Introduction: Laceration management is traditionally taught using apprenticeship with subjective impressions regarding competence. The purpose of this study was to objectively assess laceration management performance among surgical and non-surgical interns and test for interval improvement.

Methods: From 2006 to 2008, 106 interns from were evaluated before and after internship on laceration management performance using a simulated surgical skills station using pigs’ feet.

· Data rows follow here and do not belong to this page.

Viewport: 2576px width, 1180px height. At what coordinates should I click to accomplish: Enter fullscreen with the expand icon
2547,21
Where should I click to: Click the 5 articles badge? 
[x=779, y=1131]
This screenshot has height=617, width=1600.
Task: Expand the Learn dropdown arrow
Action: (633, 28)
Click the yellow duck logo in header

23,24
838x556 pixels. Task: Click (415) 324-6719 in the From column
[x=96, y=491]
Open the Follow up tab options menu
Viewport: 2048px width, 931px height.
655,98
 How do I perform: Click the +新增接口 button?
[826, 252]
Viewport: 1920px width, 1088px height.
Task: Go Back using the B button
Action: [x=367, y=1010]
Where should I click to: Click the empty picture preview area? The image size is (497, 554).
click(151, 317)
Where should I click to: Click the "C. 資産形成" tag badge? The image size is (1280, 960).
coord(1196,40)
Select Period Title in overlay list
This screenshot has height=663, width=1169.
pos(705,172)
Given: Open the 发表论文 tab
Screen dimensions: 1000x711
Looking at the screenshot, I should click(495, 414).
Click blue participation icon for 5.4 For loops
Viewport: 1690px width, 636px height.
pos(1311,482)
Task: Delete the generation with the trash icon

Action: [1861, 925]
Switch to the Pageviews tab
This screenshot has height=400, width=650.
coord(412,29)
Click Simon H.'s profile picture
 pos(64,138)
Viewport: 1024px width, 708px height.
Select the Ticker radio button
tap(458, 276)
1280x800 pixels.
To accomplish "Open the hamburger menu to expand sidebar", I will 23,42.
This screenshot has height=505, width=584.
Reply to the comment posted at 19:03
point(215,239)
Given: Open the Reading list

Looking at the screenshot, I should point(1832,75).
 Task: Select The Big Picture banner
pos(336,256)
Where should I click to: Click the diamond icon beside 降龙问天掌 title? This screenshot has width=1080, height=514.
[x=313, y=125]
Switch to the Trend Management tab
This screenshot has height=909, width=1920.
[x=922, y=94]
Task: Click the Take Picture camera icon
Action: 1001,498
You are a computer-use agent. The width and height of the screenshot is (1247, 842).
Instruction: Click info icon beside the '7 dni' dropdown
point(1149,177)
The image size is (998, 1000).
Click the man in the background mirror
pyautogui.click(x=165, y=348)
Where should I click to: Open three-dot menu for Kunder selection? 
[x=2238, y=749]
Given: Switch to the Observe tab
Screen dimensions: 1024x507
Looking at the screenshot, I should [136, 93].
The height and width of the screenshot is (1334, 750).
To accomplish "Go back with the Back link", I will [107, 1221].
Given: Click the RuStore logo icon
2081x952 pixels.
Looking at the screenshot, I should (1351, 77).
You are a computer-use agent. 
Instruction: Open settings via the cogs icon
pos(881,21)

Trainees were given 11 minutes to choose the proper suture, prepare and close the wound, and answer laceration management questions.

Design: single group, pretest-posttest

Setting: multiple residency sites

Study Populations: 106 interns, 10 medical specialties, classified as surgical (emergency med, gen surg, OB, ortho, and ENT) and non-surgical (fam med, int med, neuro, peds, and transitional).

Interventions: a simulated surgical skills station

Main Outcome Measures: skills station score

Statistical Tests Used: Scores between groups and score improvements were compared using a non-paired and paired t-test. Mann-Whitney U and Chi-Square were used to compare demographics.

Results: There were 41 surgical (mean age 28.5 years; 29 (71%) men; 36 (88%) MD) and 65 non-surgical interns (mean age 28.8; 41 (63%) men; 39 (60%) MD) and gender and age were not significantly different between groups. Surgical group scores improved from 78.4% to 87.7% (p < 0.001). Non-surgical improved from 67.2% to 73.1% (p < 0.001). Surgical outscored non-surgical interns before (p < 0.001) and after (p < 0.001) internship. There was similar improvement between groups (surgical 9.4%, non-surgical 5.9%; p = 0.21).

Conclusions: Surgical residents outperformed non-surgical residents before and after internship with similar score improvement. A simulated surgical skills station may serve as a useful tool to objectively evaluate procedure performance and test for interval improvement.